According to him, development catalysts besides the HSR will be smaller in scale.
“There is a possibility that the government is looking at existing railway lines, such as the KL-Ipoh double-track line. The existing KL-Seremban railway line can be upgraded to a double-track line to make it faster. They could also build a KL-Melaka double-track line,” he said.
Meanwhile, Professor of economics at Sunway University Business School Dr Yeah Kim Leng said that while the scrapping of the HSR will dampen investor confidence on its potential spillover effects, the project will be revisited when the country is more financially sound.
“It is prudent to call off the HSR and other mega projects that can be revived when the government is in a stronger financial position.

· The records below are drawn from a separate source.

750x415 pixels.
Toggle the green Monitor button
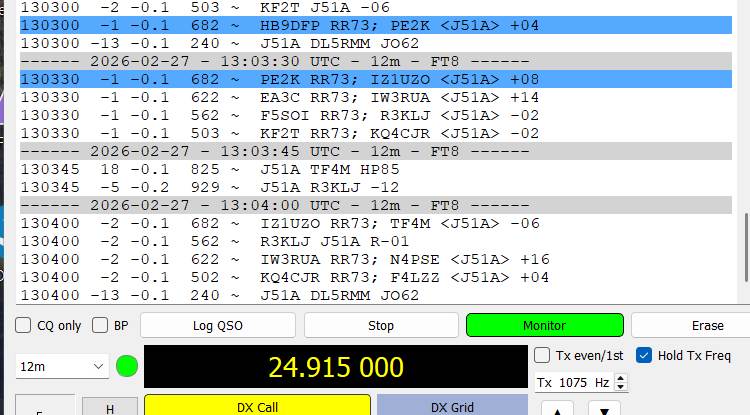pyautogui.click(x=544, y=325)
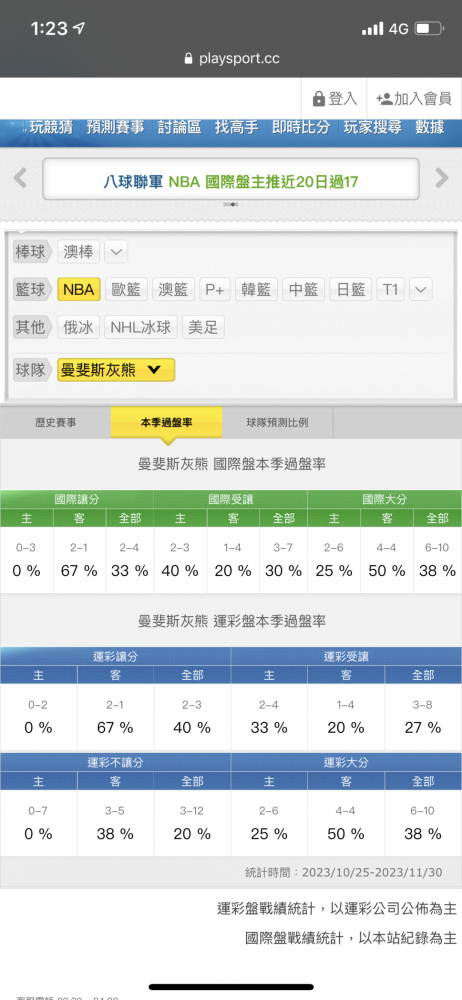Select the 歐籃 league filter
This screenshot has height=1000, width=462.
pyautogui.click(x=126, y=290)
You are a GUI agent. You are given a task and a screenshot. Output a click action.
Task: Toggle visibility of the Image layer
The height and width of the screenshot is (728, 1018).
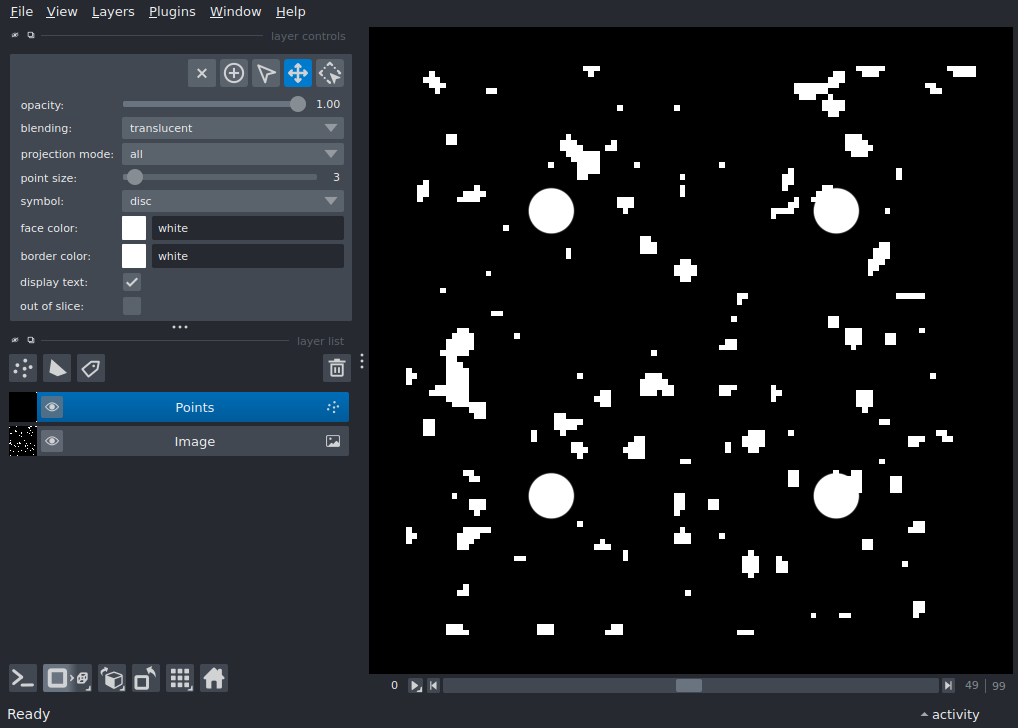click(x=52, y=441)
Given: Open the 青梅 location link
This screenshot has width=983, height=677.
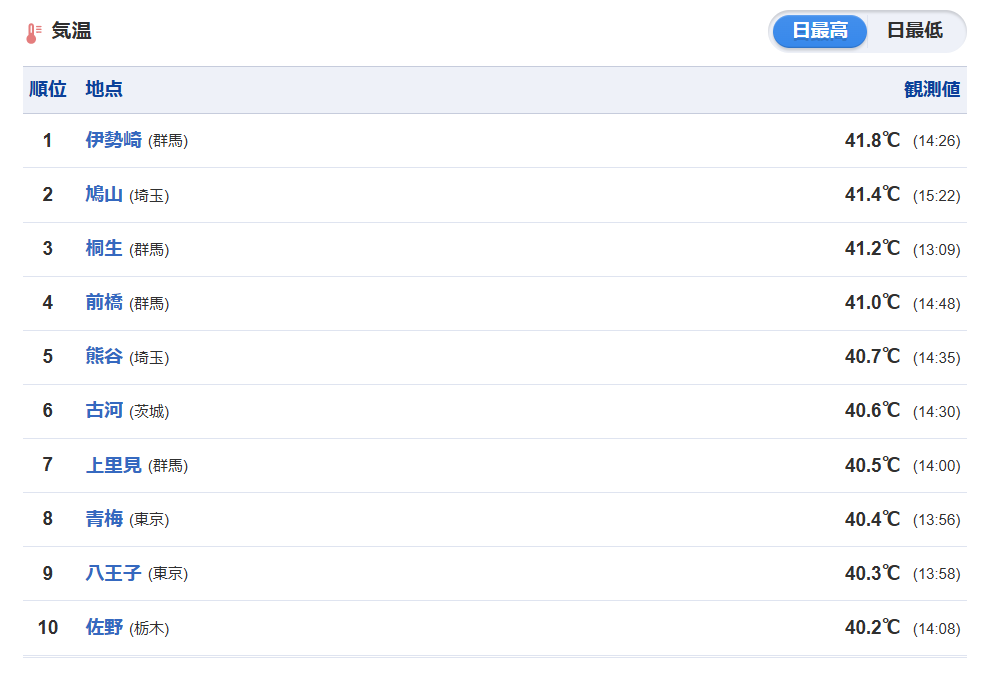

“You will likely see some of the major developments and infrastructure that are planned, especially in the areas that along the HSR alignment, to be put on hold or even cancelled.
“And for those who have paid high prices for the properties that had been planned along the alignment, they may suffer a setback. The properties in those areas are expected to lose their premium and the prices will be realigned to the level of the vicinity, but the drop of prices is not expected to be significant as our property market is still holding up,” he said.
Yeah noted that the HSR will be more attractive when the population and traffic grow, as they will be able to complement existing transportation.
“I believe that the longer it is delayed, the more attractive it will be,” he said.
Meanwhile, Socio-Economic Research Centre executive director Lee Heng Guie said: “It is hoped that the government will weigh on all aspects of costs and benefits, as well as the long-term spin-off from the HSR.”
“Much has been said about the desired spin-off from the HSR amid some questions over the need to build the rail given the existing rail and air transportation.
“Obviously, the decision lies on whether the government’s balance sheet can assume more contingent liabilities or government guarantees, which is largely to finance infrastructure and strategic projects.”
However, KGV International Property Consultants Sdn Bhd executive director Samuel Tan hopes that the project will be reconsidered. “It will bring long-term benefits to Malaysia.”
He suggested that the HSR construction be staggered, with key stations such as Bandar Malaysia, Putrajaya, Melaka and Iskandar Puteri developed first.
“The terms with the contractor should be in our favour,” he told EdgeProp.my.
The HSR is the first casualty of the new Pakatan Harapan government’s efforts to slash the national debt by reviewing or axing multi-billion-ringgit projects funded by massive borrowings.
Prime Minister Tun Dr Mahathir Mohamad had earlier confirmed that the HSR will be cancelled, with the penalty likely to be around RM500 million, he told reporters today after a Parti Pribumi Bersatu Malaysia meeting.
“We need to do away with some of the unnecessary projects, for example the HSR, which is going to cost us RM110 billion and will not earn us a single sen. That will be dropped.
“We have an agreement with Singapore. We have to talk with Singapore about dropping that project,” said the 92-year-old premier.
The 350km HSR was supposed to have seven stops — Bandar Malaysia, Bangi-Putrajaya, Seremban, Melaka, Muar, Batu Pahat, and Iskandar Puteri — in Malaysia, and Jurong East in Singapore.